Как абсолютная сила и абсолютное бессилие обнуляются, взаимно нейтрализуя друг друга, в некой общей точке пересечения, точке кенозиса? Эта точка становится своего рода локацией Чуда, местом осуществления радикального разрыва с телеологией, указанием на безграничные и бесконечные возможности нулевого субъекта. Вспомним мысль Николая Бердяева о «трагедии творчества». Творческий человек, художник, поэт, всегда жаждет большего, чем он может воплотить в видимом мире вещей. Он жаждет религиозного преображения мира, но создаваемый им творческий продукт как раз и принадлежит этому миру. Жажда есть огонь, а творчество есть охлаждение огня. Жажда есть взлет, а творчество есть падение[2]. В акте творчества содержится обреченность замысла, связанного с появлением результата. Замысел – бесконечен и вечен, результат – конечен и смертен. Любое творение есть, по сути, добровольное поражение, аскетический подвиг согласия с будущей великой неудачей. Объективация входит в противоречие с экзистенцией, сталкивая силу (идею, самость) и бессилие (форму, Иное). Смерть и бессмертие идут рядом в культуре, взаимно дополняя друг друга: стремление к бессмертию завершается смертью, но посредством смерти достигается бессмертие. Культура, столь высоко ценимая Бердяевым в противовес миру варварства, становится преградой на пути к эманации мира божественного, блокируя не только низшие биологические порывы человека, но и его высшие трансцендентальные устремления. Культура, с ее корпоративной подражательностью и усредненностью элит, становится символом рабства, причиной трагедии творчества. Трагедия, безусловно, ведет к смерти творца, в первую очередь, метафизической. Художник «умирает» в момент перехода от грандиозного творческого акта к мизерному творческому продукту, но только в таком модусе и может существовать подлинный творец. Однако же через опыт смерти творец срывает покровы сущего и постигает подлинное бытие. Царь-колокол, по сути, является символом трагедии творчества, воплощением идеи абсолютного максимума в замысле и абсолютного минимума в результате творчества.
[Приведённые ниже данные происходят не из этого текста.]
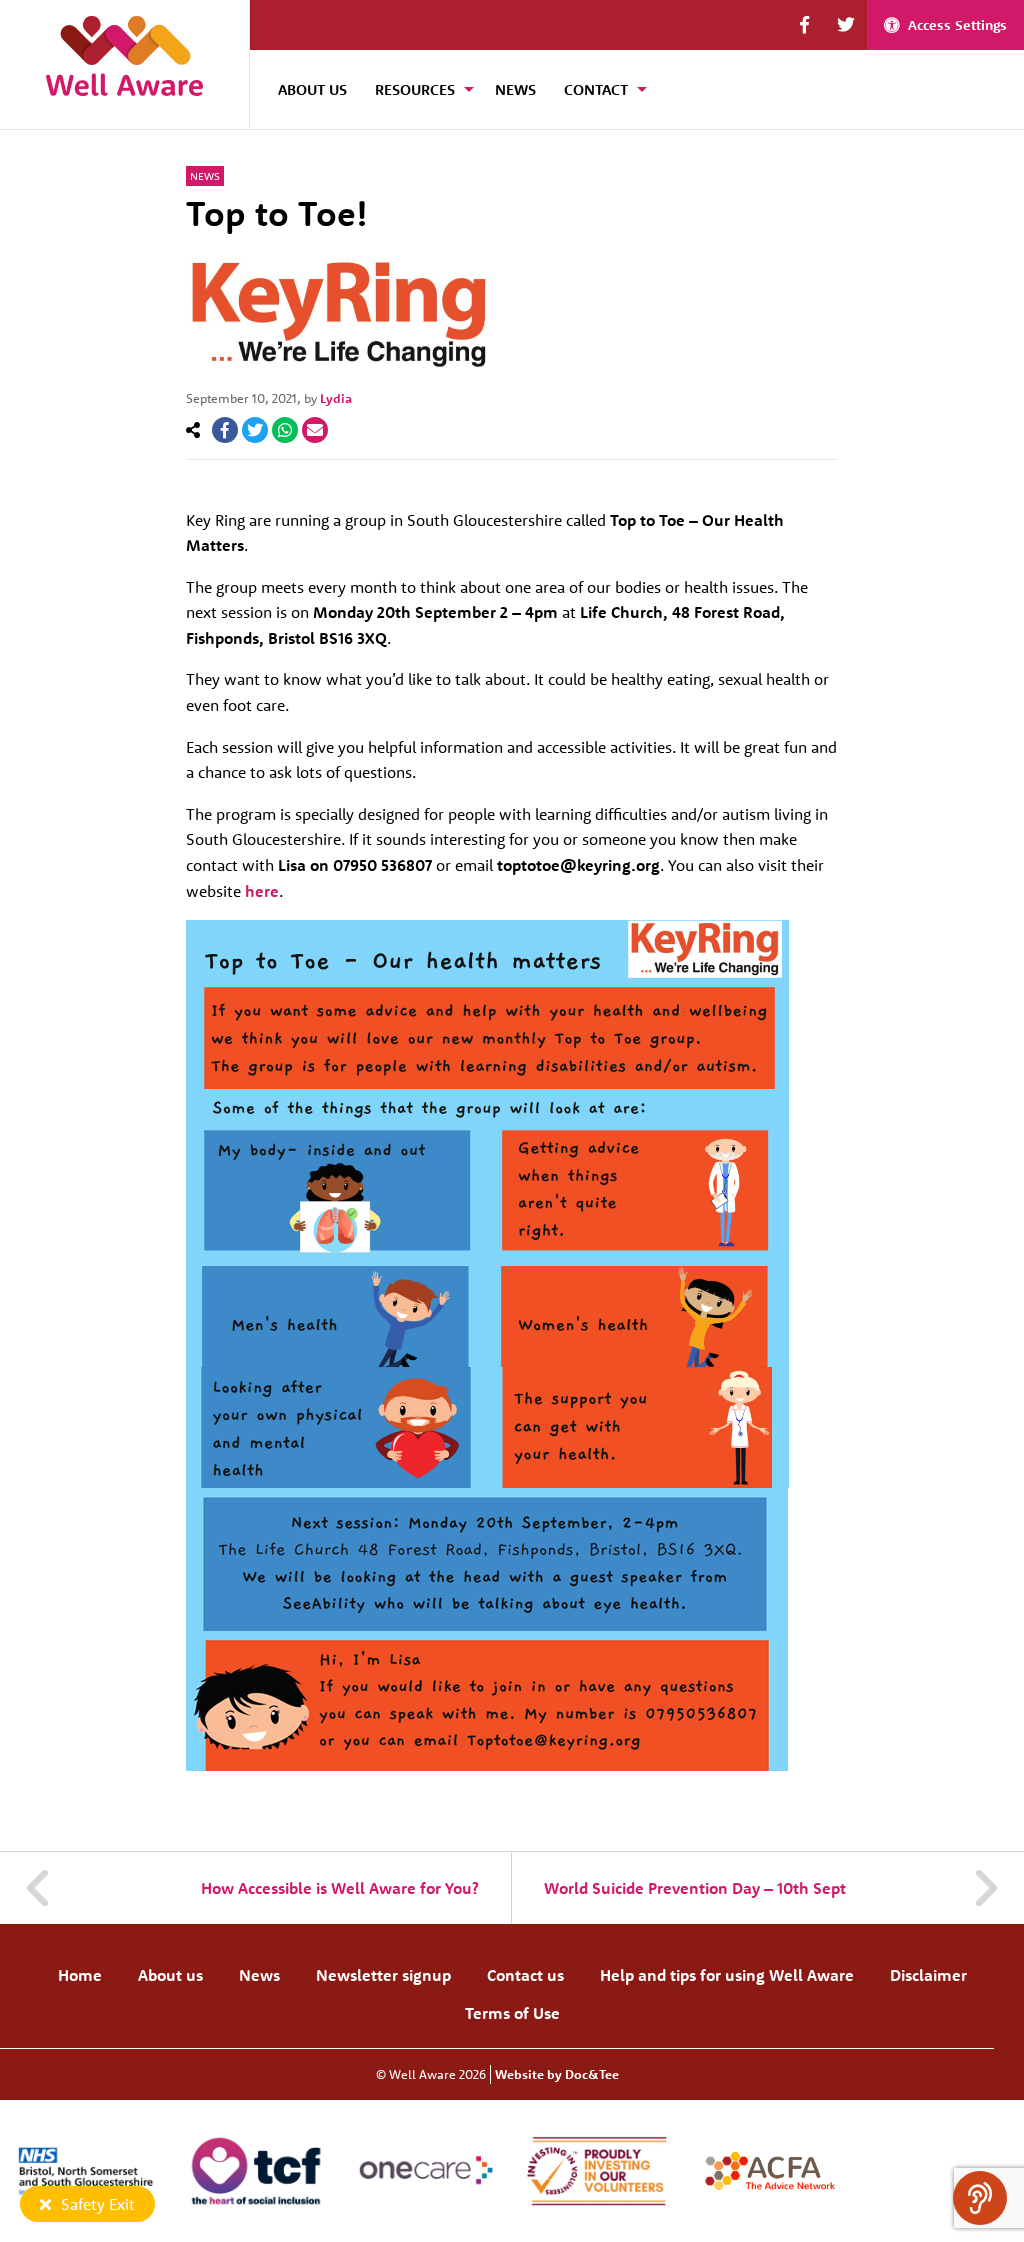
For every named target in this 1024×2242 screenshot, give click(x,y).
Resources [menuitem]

Является ли смерть творца в культуре символом его духовного угасания? Конечно же, нет. Смерть происходит исключительно в онтическом опыте мира целесообразностей. Она – признак жизни земной. Но на уровне радикального разрыва с целесообразностями, смерть равна Воскресению. Онтической смерти соответствует онтологическая истина. Более того: только через смерть и достигается истина, «смертью смерть поправ». Выражаясь языком эстетическим, художник может достичь подлинных высот в творчестве, только пережив опыт символической смерти. Трагедия Антигоны состоит в том, что она постоянно переводит режим смерти в режим жизни, блокируя зияние сиянием. В искусстве этим достигается эффект Возвышенного как результат смены режимов: трагического на героический, хтонического на олимпийский, дионисийского на аполлоновский, ноктюрного на диурновый, хаотического на космический. Бытие открывается через творческое страдание, являющееся источником исцеления и созидания. Выражаясь языком психоаналитическим, Символическое открывается посредством сублимации Реального, а сублимация – продукт авторской метафоры платоновского субъекта, открытого бездне и преодолевающего её. Без Символического Реальное не может существовать, как вещь без имени: оно превращается в самодостаточное наслаждение смертью, трансгрессию, некрофилию, овеществление и отчуждение. Без Реального не может существовать Символическое: оно превращается в идеологическую догму, скучный официоз, культурное рабство, фарисейство, пустой дискурс. Театр происходит в жесте перехода с просцениума на подмостки. В единстве травмы и триумфа вещь и её имя составляют чудо. Точно так же и смех как симптом абсурда не может существовать без внутреннего трагизма, заложенного в базовой травме его носителя, – радикального субъекта как Трикстера, творца двойного кода романтического и циничного, трагического и комического начал.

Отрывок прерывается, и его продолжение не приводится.